» Required work
After locating the line that holds "The image size is (1683, 947).", transcribe it and each following line to the end of the records, changing nothing and adding nothing.

- Opening Delimiter -

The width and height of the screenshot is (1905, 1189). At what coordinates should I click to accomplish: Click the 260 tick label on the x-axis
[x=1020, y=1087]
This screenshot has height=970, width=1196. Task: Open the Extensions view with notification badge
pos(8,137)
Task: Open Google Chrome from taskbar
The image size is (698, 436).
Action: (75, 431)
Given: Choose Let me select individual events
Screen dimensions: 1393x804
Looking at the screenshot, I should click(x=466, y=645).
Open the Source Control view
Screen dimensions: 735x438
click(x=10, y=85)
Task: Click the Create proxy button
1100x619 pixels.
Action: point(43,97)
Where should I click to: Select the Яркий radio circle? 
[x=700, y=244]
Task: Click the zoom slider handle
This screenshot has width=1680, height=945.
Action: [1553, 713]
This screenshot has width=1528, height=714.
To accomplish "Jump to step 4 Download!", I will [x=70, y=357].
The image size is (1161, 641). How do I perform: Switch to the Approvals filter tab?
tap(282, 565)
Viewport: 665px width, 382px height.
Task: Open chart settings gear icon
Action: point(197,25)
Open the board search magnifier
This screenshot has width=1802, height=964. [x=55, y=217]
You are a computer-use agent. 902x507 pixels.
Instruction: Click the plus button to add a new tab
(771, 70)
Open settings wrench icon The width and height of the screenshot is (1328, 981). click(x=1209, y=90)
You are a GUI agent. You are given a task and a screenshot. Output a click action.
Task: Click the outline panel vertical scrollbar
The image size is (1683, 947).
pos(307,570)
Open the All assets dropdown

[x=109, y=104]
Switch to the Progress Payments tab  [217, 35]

- Closing Delimiter -

» Result of this exercise
The image size is (1683, 947).
pos(307,570)
Open the All assets dropdown

[x=109, y=104]
Switch to the Progress Payments tab  [217, 35]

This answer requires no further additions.